A bit of background: Pre-Katrina, the Sunset Limited ran three times a week between Los Angeles and Orlando, via New Orleans. I rode the train several times and, although it was a magnificent trip, ridership between New Orleans and Florida was never much to crow about. Most people agree there were two main reasons for that.

First, the train only operates three days a week, making connections inconvenient … indeed requiring in some cases a two-night layover.

Second, the Sunset runs on track owned and controlled by Union Pacific and CSX, and while things have improved the two freight railroads often made the Sunset wait while giving priority to their freight trains. So arrival and departure times were unreliable – and often a joke – resulting in inconvenience and often extra expense to passengers and Amtrak alike.

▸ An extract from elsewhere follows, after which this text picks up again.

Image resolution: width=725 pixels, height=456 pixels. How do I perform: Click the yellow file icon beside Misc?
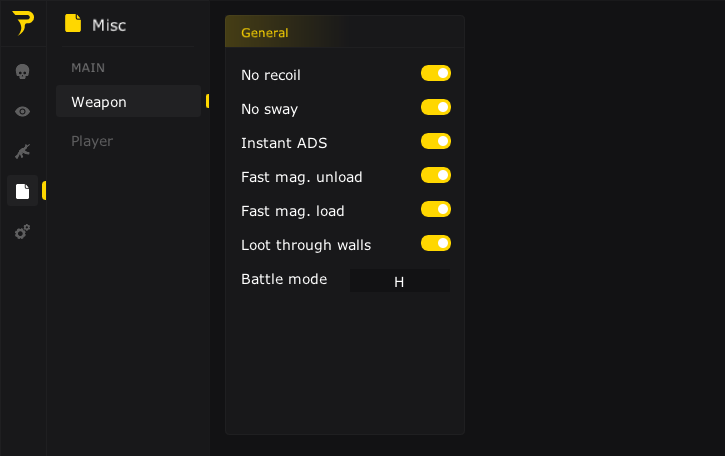72,23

But, as a practical matter, any rail route of 3,000 miles is a difficult proposition. Even if the train runs on time, it will necessarily pass through some cities along the way in the wee hours of the morning.

The quarterly magazine Passenger Train Journal has come up with a proposal in their latest issue that seems to make a lot of sense. They suggest Amtrak should operate the Sunset between Los Angeles and Dallas-Forth Worth, and link there to a new train that would go on to Orlando. They even suggest a name for the new train – the Cajun King.

Having Dallas-Fort Worth as one terminus for both trains makes sense, too. The DFW area is a big market and that means lots of potential riders. The Sunset now goes much farther south, through San Antonio and Houston.

I’d love to link you to the PTJ story, but as far as I can tell the magazine itself isn’t on line.

The positive thing about all this is that, after years of cutbacks, there is finally some serious talk about expanding Amtrak service. That is indeed good news.

And dontcha think Cajun King has a nice ring to it?